Both the sustained decrease in serum C3 during our patient’s clinical course and C3NeF positivity support the role of complement dysregulation [12] (by fluid-phase dysregulation of the alternative complement pathway) in the pathogenesis of DDD. These findings suggest that controlling excessive complement activation with eculizumab is a potentially effective strategy for managing DDD after transplantation [8, 13].

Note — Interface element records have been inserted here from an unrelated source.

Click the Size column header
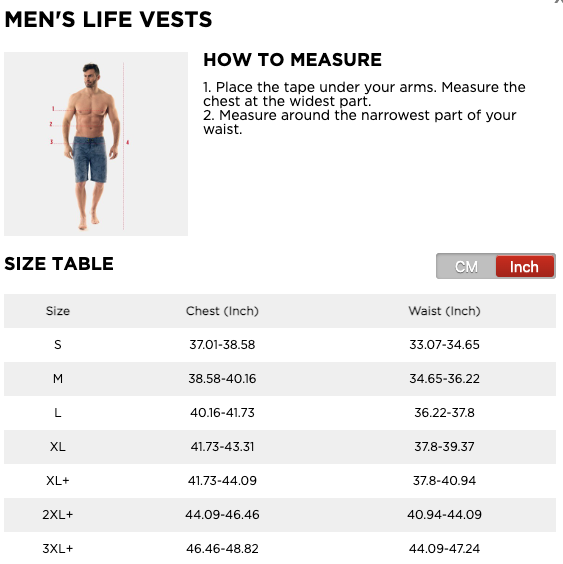The height and width of the screenshot is (564, 563). [x=58, y=311]
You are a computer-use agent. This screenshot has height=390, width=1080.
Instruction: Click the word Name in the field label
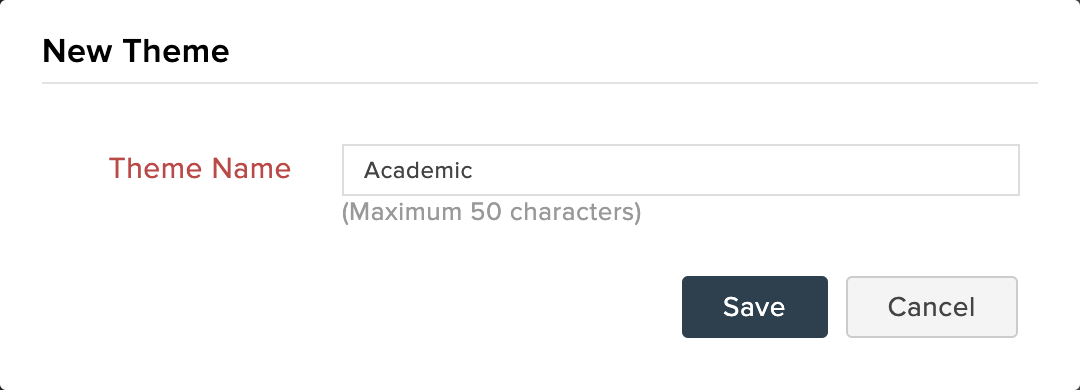(x=251, y=169)
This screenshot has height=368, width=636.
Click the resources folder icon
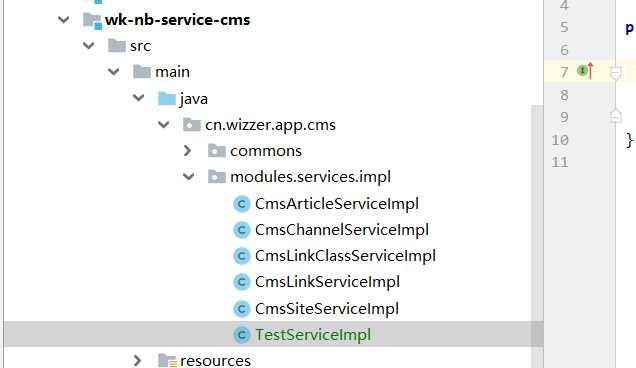(167, 360)

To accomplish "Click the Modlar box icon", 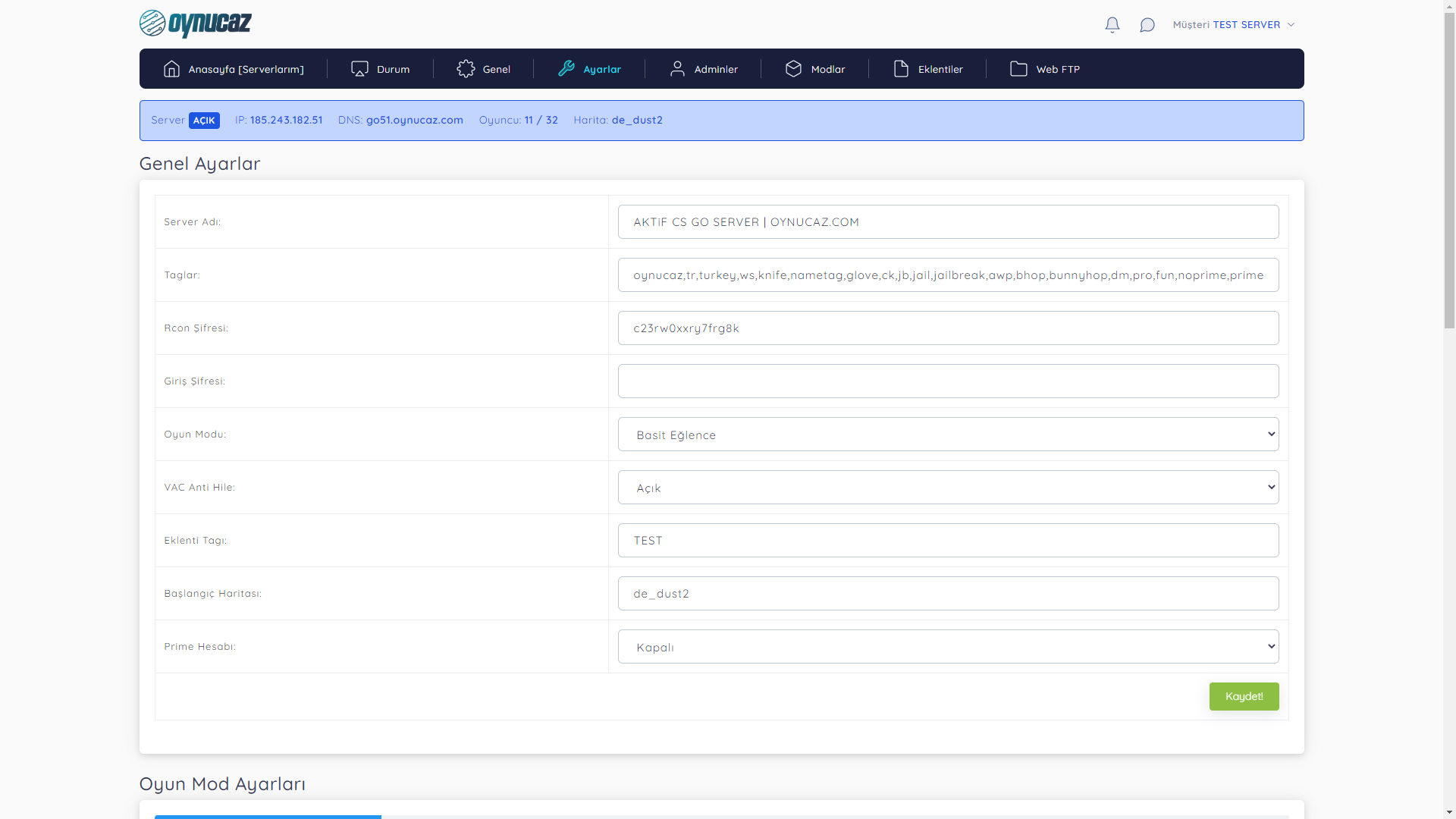I will [x=793, y=69].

In light of current knowledge, it is not possible to determine the appropriate duration of treatment. In the patient described by Vivarelli et al. [10], proteinuria increased rapidly when treatment was interrupted after 18 months; when eculizumab therapy was resumed 6 months later, proteinuria decreased. Herlitz et al. [6] reported that after 1 year of eculizumab therapy in three patients with DDD and two with C3GN, renal biopsy findings showed a reduction in active glomerular proliferation and neutrophil infiltration in three of five cases. Recently, Gurkan and colleagues reported a patient with an initial diagnosis of DDD and recurrence of C3GN in the transplant. Partial histopathological and clinical response was observed after 1 year of treatment with eculizumab. The authors suggest that eculizumab blocked the membrane attack complex, but that dysregulation may have persisted in the alternative complement pathway, which prevented the drug from effectively controlling the disease in their patient [14]. The diseases known as C3GN are less homogeneous than the nomenclature suggests, and their response to eculizumab will depend on the intensity and degree of alternative pathway dysfunction. In our patient, we considered that the aggressive nature of her disease in the native kidney, lack of response to corticosteroids or rituximab and the rapid recurrence as reasons to try eculizumab therapy, after all appropriate complement studies had been done as recommended in the recent C3GN consensus report [15].

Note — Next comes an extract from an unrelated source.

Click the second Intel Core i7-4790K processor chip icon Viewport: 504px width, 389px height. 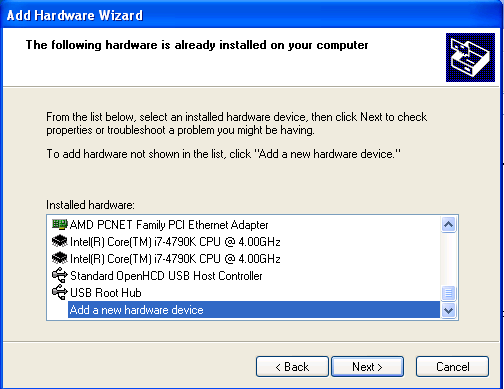pos(60,258)
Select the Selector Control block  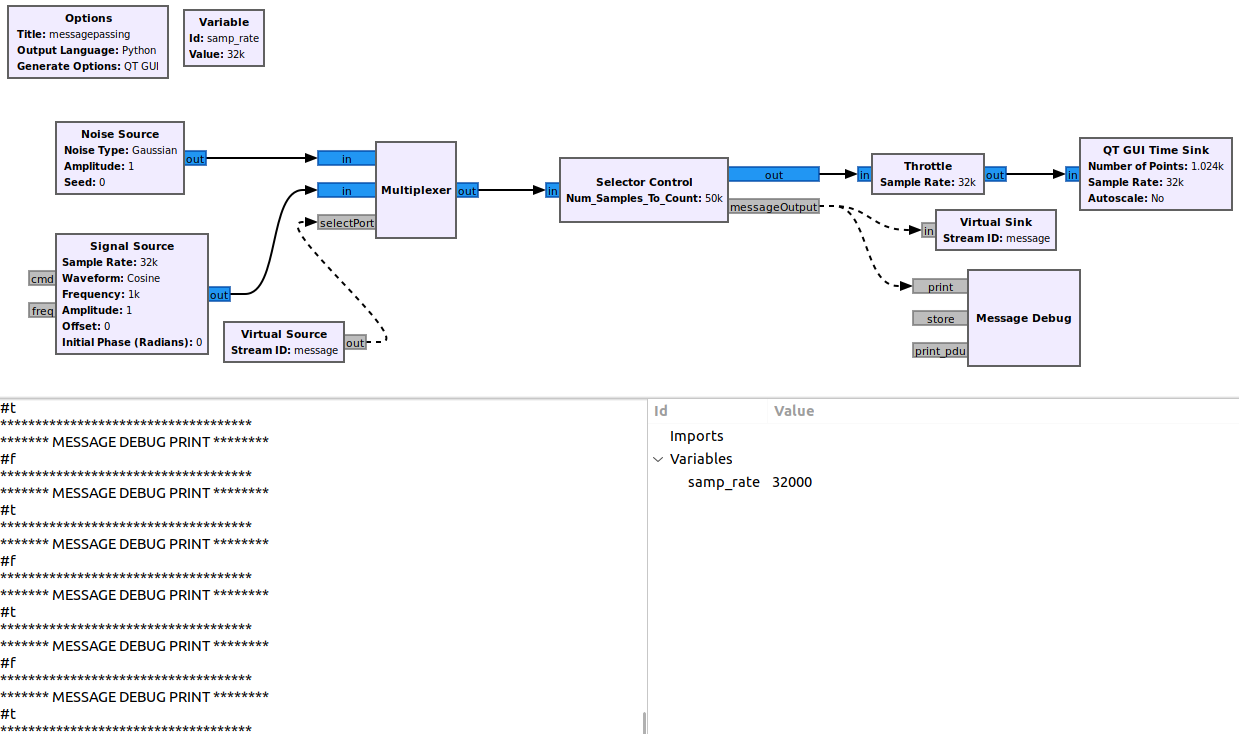(x=643, y=190)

In summary, treatment with eculizumab was a safe and effective therapeutic option in our adolescent patient with posttransplant recurrence of DDD. After 30 months of eculizumab treatment the patient remains free of proteinuria, her kidney function is normal and progression of the histological lesions after 6 months of her disease has ceased. We observed no undesirable effects or infections associated with the use of eculizumab, and our patient enjoys an excellent quality of life at the time of writing this article.